国会では、去る3月4日以来,19日間に及び予算委員会が開けないという事態が続いております。(「座り込みをしているからだ」と呼ぶ者あり)。この現象面をもって,議会制民主主義に対する背信行為であると決めつける今回の決議は,その根本的な部分において,県民の声を全く無視した決議であり,私どもは全く納得できず,強く反対の意思を表明いたすものであります。(発言する者多し)

 今回の住専処理に国民の怒りの声は頂点に達しております。マスコミの世論調査によりますと,8割から9割の方が,税金からの6850億円の公金支出に反対をしております。県内でも,私どもが呼びかけ人となりました「住専処理に反対する怒りの茨城県民会議」が行いました反対署名運動に,わずか2週間で7万8,282名の反対署名をいただきました。(「公明党だけだ」と呼ぶ者あり)

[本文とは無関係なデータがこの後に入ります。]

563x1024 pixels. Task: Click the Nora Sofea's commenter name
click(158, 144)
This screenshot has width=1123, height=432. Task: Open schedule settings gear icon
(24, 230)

 まさに「住専」「6850億」という言葉は,子供からお年寄りまで,平成の悪政の代名詞として知れ渡り,住専処理への県民の反対の声は,爆発しているといっても過言ではありません。(「そうだ」と呼ぶ者あり)

 そもそも今回の国会空転は,政府・連立与党が,住専予算の強行採決を行おうとしたところに、その原因があります。主権者である国民の世論を,国会議員の数の論理で一蹴しようとする強権的動きがあったことは明白であります。

 国の平成8年度予算案には,国民の税金から6850億円の公的資金を住専という民間企業の損失処理に使うという,今までの常識では考えられない不良債権処理案が含まれております。日本は世界に範たる法治国家であります。住専処理には,会社更生法等の現行法で厳正かつ速やかに処理を行い,(発言する者多し)関係者には民事・刑事両面の法的責任を徹底的に追及していくことが大原則であると主張いたします。(「そのとおり」と呼ぶ者あり)

 ところが橋本政権は,そうした現行法規を超えた特別の処理,超法規的な措置をとろうとしておられます。(「声が小さい」と呼ぶ者あり)

 こうした超法規的処置を強行される背景には,この住専問題の後に控える120兆円とも140兆円ともいわれるノンバンク等の不良債権処理への周到な布石が感じられるのは私一人ではないと思います。(「そのとおり」「1人だ」と呼ぶ者あり)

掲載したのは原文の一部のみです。